#### Try it:
Every line below that contains "computer" is to be copied.

============================================================

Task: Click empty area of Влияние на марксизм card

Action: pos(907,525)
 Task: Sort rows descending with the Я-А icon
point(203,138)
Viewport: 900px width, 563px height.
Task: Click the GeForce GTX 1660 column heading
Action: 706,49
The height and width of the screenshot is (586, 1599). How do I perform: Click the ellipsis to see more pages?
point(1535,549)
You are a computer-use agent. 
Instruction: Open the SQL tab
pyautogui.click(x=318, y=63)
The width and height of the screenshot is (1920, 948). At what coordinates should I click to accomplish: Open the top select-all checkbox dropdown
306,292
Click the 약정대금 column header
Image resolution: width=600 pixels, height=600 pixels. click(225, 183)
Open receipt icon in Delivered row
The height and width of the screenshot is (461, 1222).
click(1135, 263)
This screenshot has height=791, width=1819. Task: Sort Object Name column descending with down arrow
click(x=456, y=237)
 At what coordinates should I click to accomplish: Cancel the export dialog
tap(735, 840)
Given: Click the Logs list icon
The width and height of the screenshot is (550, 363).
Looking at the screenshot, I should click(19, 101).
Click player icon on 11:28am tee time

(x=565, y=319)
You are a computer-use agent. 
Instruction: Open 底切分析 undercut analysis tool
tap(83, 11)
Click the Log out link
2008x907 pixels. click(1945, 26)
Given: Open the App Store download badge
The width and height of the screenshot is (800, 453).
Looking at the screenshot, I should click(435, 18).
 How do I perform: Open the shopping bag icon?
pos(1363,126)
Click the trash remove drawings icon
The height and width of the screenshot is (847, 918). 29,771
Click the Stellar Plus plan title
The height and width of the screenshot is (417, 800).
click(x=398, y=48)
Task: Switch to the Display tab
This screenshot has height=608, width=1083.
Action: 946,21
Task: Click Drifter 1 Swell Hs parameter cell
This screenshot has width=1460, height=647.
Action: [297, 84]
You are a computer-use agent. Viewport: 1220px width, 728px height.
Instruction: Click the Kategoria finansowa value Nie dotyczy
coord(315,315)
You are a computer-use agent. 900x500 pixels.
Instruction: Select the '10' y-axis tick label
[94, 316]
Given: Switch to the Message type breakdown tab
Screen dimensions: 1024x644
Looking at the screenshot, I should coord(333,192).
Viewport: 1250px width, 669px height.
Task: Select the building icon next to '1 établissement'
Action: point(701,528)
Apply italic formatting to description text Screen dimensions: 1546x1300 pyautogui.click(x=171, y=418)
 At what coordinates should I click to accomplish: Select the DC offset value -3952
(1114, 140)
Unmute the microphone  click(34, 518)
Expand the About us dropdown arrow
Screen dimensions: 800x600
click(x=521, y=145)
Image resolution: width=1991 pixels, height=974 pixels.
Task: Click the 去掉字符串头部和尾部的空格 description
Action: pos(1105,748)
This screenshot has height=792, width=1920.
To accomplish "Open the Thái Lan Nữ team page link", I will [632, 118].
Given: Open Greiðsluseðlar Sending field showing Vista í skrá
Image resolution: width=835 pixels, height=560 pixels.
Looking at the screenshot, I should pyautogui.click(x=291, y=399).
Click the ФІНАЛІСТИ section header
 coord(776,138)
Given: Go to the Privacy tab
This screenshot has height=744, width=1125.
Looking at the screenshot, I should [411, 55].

============================================================

#### Written reply:
You are a computer-use agent. 
You are a computer-use agent. 
You are a computer-use agent. Viewport: 1220px width, 728px height.
You are a computer-use agent. 900x500 pixels.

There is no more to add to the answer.